Tuesday, June 4, 2013

Oprah, Harvard, and Inequality. By George Packer.

Oprah, Harvard, and Inequality. By George Packer. The New Yorker, June 4, 2013.


Two weeks ago in this space, I wrote about the strange conjunction of America’s ever-widening inclusiveness and ever-growing disparity. Oprah at Harvard is a perfect illustration: her arrival at that summit is improbable and extraordinary, a parable of individual talent meeting social opportunity. She took the occasion to remind her audience of her triumph, and of the blessings that surely come in America today with the right alma mater and the right connections. Her presence was proof that the meritocracy really works, that equal opportunity is real—a reassuring thought in a time and place where social mobility has dwindled and American success stories are more and more likely to be born rather than made.

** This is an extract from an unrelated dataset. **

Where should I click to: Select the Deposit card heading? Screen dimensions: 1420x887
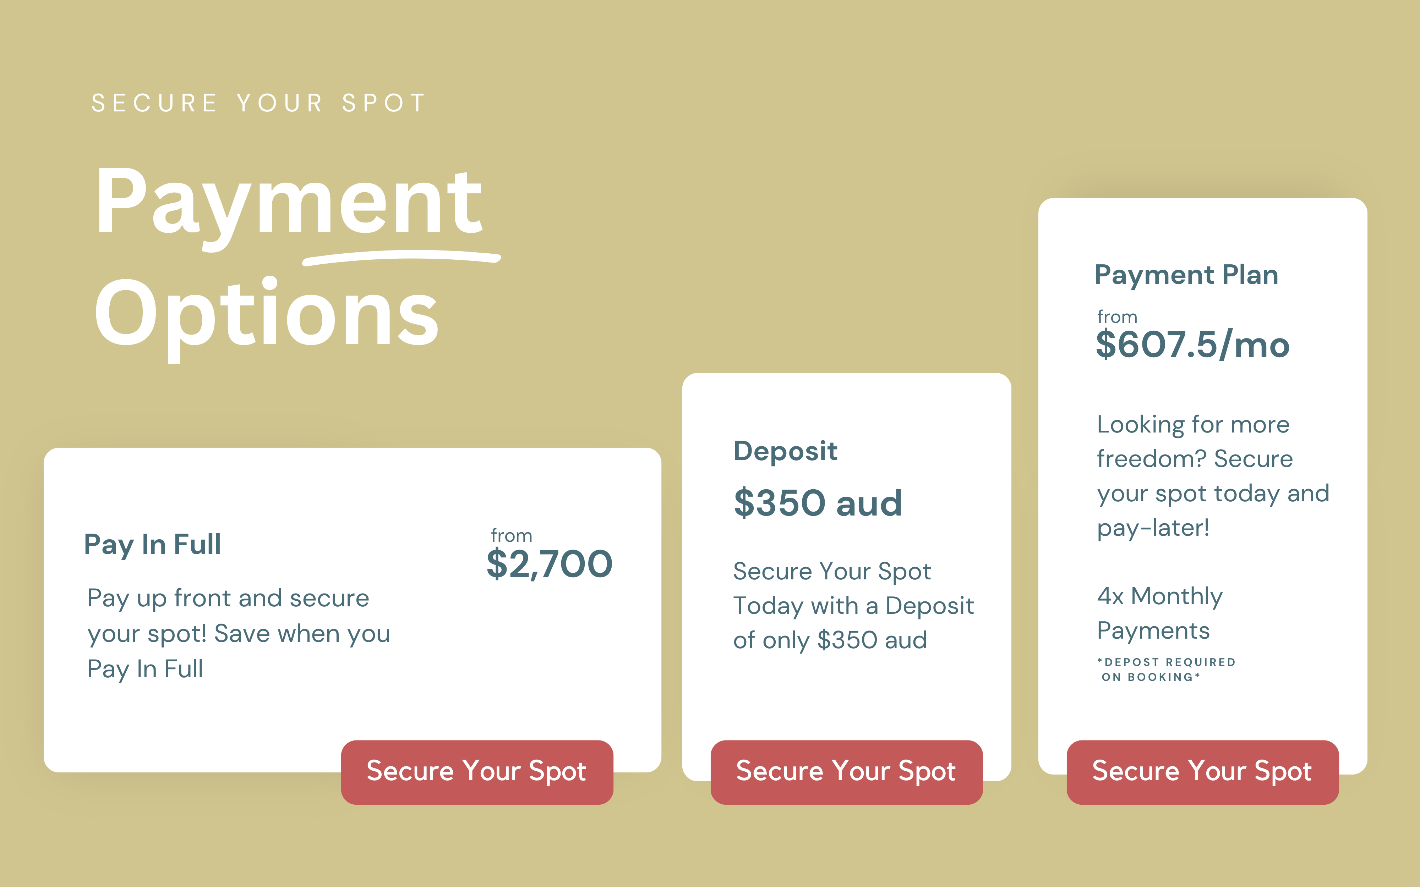click(x=785, y=451)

I don’t think there’s a causal relation between these two essential facts from the past generation: that a poor black girl from the Deep South can grow up to be an empire-builder, and that the gap in income and life chances between Americans with Harvard degrees and Americans without is getting bigger every year. They have happened at the same time, and they pull in opposite directions. One doesn’t necessitate or further the other. But my last column got a critical rejoinder from Samuel Goldman, in the American Conservative. Goldman claims that the two trends are intimately related, and that they’re somehow the doing of post-sixties educated liberals like me, and, perhaps, you, who have gone all in for tolerance, diversity, and lax moral standards while forsaking the troubled working class. It might not even be possible to have Oprah and fairness: “It is hard for a society characterized by ethnic and cultural pluralism to generate the solidarity required for the redistribution of wealth. People are willing, on the whole, to pay high taxes and forgo luxuries to support those they see as like themselves. They are often unwilling to do so for those who look, sound, or act very differently.”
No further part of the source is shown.